## Work to be completed:
In the records that follow, find the line with "Order Status (26, 2341)"; from there, retype every line exactly through the line with "[region] (81, 2496)", which also belongs to the answer.

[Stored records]
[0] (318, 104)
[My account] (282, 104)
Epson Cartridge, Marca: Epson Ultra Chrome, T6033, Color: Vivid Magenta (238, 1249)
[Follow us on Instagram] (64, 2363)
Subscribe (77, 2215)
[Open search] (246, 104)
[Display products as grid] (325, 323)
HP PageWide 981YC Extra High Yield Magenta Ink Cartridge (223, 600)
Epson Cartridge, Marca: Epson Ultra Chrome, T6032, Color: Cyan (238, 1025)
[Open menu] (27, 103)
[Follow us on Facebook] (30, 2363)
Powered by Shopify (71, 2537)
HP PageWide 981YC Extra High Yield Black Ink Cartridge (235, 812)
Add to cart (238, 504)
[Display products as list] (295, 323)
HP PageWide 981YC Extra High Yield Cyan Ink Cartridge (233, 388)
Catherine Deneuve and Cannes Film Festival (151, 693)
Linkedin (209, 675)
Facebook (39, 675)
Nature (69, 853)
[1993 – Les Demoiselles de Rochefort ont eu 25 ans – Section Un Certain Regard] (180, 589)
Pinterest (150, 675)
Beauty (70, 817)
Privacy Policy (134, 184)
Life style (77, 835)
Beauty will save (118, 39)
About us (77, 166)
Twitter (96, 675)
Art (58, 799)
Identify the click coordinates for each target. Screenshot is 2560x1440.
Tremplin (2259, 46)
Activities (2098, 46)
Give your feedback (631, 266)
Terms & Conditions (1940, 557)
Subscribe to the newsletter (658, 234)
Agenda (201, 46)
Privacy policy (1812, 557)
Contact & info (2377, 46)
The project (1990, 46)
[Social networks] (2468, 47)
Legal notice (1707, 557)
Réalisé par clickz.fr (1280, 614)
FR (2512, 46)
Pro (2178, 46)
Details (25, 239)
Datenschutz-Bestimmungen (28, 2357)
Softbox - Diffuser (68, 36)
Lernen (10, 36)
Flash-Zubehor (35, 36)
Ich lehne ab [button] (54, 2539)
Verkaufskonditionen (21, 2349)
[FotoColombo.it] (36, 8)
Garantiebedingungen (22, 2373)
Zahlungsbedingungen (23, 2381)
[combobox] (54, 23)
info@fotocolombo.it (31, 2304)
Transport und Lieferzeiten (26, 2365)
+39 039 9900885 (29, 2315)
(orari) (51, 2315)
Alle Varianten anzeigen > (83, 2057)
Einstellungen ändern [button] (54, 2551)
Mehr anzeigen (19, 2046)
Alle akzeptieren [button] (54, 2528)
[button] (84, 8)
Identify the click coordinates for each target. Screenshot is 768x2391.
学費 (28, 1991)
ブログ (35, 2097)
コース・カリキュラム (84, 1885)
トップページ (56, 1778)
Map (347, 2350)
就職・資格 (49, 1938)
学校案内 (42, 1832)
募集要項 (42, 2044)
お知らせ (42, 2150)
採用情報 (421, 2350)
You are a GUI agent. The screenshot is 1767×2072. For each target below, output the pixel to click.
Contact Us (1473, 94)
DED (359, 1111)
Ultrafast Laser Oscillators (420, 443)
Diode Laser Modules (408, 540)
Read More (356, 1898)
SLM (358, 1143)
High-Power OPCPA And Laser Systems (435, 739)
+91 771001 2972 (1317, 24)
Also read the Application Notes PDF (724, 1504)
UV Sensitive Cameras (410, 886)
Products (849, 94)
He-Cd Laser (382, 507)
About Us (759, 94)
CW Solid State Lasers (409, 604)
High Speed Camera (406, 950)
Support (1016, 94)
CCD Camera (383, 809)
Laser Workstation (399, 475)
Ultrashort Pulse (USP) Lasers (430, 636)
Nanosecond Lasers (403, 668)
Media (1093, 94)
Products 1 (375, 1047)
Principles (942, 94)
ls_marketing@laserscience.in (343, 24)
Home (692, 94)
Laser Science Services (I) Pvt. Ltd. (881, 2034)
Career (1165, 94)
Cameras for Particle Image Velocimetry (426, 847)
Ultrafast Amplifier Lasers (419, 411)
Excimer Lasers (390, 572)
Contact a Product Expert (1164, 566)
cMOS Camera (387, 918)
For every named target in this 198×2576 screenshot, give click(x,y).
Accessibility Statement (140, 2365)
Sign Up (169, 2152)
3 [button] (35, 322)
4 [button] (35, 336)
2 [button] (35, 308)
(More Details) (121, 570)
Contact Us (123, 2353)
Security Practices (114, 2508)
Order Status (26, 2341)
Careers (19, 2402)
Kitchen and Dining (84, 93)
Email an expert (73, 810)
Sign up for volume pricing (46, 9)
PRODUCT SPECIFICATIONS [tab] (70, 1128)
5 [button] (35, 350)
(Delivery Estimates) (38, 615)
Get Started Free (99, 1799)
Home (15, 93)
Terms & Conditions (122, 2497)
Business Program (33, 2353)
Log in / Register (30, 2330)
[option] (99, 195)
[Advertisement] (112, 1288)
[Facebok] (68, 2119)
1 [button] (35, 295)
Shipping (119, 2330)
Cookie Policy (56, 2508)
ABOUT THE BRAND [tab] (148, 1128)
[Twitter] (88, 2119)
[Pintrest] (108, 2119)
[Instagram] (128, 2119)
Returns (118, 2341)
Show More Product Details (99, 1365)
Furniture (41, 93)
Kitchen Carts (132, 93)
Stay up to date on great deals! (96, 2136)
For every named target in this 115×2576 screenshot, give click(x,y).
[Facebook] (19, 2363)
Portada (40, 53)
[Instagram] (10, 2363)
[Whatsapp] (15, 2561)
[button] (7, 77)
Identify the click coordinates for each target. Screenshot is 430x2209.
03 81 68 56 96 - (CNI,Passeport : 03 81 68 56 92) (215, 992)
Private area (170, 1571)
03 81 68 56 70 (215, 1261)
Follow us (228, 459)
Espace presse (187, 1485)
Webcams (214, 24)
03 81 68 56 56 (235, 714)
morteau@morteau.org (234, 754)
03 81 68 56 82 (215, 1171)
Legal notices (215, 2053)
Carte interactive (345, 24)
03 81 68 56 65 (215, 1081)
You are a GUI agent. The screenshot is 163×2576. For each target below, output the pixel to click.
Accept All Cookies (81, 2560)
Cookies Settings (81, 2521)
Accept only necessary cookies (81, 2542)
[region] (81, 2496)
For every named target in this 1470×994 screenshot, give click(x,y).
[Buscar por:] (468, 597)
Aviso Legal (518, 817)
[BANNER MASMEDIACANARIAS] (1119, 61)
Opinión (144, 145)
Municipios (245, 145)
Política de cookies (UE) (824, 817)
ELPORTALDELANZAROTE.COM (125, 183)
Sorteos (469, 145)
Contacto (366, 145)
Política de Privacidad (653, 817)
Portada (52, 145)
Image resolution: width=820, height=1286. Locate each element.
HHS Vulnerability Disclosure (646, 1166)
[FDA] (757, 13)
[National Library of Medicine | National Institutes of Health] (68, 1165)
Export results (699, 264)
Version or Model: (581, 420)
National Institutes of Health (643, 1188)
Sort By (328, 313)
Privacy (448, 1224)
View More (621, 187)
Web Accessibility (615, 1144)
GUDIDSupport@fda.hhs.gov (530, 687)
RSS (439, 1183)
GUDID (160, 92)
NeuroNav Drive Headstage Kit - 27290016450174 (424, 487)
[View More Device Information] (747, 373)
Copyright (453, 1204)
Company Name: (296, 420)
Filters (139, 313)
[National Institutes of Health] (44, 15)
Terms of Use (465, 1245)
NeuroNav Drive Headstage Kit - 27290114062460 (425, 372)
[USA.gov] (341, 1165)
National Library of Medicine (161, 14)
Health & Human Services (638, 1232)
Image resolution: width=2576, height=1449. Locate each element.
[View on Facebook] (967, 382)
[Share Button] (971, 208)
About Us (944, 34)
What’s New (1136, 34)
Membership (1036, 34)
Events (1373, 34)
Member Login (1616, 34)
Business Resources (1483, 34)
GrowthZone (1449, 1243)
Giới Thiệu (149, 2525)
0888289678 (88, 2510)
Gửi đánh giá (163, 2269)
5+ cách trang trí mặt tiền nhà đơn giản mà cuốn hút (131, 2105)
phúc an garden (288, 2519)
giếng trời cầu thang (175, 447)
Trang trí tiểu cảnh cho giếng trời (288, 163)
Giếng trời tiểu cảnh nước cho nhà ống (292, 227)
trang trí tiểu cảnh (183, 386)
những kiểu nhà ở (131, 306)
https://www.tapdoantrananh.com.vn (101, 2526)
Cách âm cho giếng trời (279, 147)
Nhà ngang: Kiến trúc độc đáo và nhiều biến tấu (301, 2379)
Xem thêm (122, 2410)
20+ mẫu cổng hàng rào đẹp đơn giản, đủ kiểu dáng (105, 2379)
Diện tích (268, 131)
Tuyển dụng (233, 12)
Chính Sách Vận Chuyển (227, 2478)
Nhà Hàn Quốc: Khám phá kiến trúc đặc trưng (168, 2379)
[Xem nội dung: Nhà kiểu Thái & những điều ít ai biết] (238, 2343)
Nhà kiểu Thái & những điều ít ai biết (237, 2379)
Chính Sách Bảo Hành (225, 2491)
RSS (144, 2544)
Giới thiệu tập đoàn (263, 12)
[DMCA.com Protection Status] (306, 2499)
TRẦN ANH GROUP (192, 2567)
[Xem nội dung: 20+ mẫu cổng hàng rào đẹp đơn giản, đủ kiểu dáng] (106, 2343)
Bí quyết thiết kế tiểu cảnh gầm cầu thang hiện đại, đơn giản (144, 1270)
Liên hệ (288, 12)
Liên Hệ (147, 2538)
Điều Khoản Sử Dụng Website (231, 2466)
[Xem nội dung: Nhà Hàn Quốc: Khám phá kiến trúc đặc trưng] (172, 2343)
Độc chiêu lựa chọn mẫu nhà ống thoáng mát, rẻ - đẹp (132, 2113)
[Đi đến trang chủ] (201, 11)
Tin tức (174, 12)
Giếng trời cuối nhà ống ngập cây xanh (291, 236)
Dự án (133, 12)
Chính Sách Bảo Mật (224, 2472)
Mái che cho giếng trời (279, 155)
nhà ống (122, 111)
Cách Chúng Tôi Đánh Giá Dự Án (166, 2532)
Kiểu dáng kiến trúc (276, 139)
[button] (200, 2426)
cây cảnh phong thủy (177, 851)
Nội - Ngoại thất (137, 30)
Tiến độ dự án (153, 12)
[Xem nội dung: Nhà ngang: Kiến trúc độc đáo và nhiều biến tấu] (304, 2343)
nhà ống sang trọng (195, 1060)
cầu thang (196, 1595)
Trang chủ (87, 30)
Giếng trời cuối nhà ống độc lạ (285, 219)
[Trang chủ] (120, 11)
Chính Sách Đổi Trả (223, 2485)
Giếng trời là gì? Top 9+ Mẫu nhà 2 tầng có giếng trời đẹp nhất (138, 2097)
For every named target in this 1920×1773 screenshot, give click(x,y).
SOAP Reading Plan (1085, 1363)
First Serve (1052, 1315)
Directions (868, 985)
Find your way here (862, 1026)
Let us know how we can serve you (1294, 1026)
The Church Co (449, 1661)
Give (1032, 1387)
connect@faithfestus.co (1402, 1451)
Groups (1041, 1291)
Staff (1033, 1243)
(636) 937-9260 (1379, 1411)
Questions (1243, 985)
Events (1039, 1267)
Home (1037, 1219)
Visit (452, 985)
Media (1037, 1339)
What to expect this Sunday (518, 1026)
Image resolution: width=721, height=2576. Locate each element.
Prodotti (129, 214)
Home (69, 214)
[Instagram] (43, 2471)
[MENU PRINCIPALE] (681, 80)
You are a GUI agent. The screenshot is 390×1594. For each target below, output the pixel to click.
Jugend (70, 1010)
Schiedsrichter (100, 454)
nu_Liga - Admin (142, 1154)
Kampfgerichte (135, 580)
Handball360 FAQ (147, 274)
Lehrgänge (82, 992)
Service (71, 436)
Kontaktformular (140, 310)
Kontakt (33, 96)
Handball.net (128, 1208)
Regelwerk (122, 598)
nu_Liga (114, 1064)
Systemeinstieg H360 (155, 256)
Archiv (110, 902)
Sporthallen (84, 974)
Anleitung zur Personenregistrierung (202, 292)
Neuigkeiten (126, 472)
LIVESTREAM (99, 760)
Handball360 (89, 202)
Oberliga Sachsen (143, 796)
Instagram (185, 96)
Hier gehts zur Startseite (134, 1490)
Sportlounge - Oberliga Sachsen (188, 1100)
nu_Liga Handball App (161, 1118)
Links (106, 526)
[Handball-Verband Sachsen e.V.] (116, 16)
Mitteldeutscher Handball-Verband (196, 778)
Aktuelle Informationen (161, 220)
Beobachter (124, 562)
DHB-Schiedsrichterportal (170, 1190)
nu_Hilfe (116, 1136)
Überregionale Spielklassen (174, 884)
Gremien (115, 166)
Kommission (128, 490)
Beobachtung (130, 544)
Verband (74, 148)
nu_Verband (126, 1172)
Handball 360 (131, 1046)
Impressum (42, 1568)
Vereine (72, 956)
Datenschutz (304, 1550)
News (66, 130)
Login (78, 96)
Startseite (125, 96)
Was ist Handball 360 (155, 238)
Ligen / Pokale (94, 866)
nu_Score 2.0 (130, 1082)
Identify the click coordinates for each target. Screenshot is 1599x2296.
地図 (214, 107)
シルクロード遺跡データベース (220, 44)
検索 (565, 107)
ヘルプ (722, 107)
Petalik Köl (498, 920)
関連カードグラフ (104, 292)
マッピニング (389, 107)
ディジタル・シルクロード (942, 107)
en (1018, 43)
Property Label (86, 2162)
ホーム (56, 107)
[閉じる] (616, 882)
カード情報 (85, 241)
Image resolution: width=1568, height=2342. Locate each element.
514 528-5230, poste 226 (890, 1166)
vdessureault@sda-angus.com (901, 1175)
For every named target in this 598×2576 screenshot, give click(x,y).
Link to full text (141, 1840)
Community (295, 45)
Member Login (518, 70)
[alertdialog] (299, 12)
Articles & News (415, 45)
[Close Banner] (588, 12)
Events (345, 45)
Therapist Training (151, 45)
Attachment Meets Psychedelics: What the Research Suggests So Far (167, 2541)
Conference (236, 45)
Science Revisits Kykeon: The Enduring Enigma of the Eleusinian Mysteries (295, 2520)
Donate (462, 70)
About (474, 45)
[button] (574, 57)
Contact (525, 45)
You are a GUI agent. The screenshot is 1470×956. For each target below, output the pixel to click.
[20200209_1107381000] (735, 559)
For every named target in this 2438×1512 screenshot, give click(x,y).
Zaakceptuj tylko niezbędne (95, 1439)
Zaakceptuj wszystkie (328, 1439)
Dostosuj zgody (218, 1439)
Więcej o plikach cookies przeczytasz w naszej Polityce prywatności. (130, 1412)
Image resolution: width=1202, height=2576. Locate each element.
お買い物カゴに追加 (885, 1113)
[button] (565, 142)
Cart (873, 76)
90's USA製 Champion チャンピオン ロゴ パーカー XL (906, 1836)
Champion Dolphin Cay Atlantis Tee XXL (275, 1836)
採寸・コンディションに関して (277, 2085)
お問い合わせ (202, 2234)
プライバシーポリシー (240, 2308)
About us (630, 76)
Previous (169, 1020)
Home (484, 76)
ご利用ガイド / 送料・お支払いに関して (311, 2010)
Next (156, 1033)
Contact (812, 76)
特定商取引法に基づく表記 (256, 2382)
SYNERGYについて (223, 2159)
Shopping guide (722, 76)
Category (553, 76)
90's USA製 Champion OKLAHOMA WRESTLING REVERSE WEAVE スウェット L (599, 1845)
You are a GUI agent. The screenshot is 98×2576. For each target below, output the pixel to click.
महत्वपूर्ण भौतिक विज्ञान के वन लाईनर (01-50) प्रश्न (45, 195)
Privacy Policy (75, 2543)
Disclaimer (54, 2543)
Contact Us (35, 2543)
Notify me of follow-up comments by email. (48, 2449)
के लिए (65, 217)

## Solution to the problem:
Order Status (26, 2341)
Careers (19, 2402)
Kitchen and Dining (84, 93)
Email an expert (73, 810)
Sign up for volume pricing (46, 9)
PRODUCT SPECIFICATIONS [tab] (70, 1128)
5 [button] (35, 350)
(Delivery Estimates) (38, 615)
Get Started Free (99, 1799)
Home (15, 93)
Terms & Conditions (122, 2497)
Business Program (33, 2353)
Log in / Register (30, 2330)
[option] (99, 195)
[Advertisement] (112, 1288)
[Facebok] (68, 2119)
1 [button] (35, 295)
Shipping (119, 2330)
Cookie Policy (56, 2508)
ABOUT THE BRAND [tab] (148, 1128)
[Twitter] (88, 2119)
[Pintrest] (108, 2119)
[Instagram] (128, 2119)
Returns (118, 2341)
Show More Product Details (99, 1365)
Furniture (41, 93)
Kitchen Carts (132, 93)
Stay up to date on great deals! (96, 2136)
For every named target in this 115×2576 screenshot, give click(x,y).
[Facebook] (19, 2363)
Portada (40, 53)
[Instagram] (10, 2363)
[Whatsapp] (15, 2561)
[button] (7, 77)
Identify the click coordinates for each target. Screenshot is 430x2209.
03 81 68 56 96 - (CNI,Passeport : 03 81 68 56 92) (215, 992)
Private area (170, 1571)
03 81 68 56 70 (215, 1261)
Follow us (228, 459)
Espace presse (187, 1485)
Webcams (214, 24)
03 81 68 56 56 (235, 714)
morteau@morteau.org (234, 754)
03 81 68 56 82 (215, 1171)
Legal notices (215, 2053)
Carte interactive (345, 24)
03 81 68 56 65 (215, 1081)
You are a GUI agent. The screenshot is 163×2576. For each target below, output the pixel to click.
Accept All Cookies (81, 2560)
Cookies Settings (81, 2521)
Accept only necessary cookies (81, 2542)
[region] (81, 2496)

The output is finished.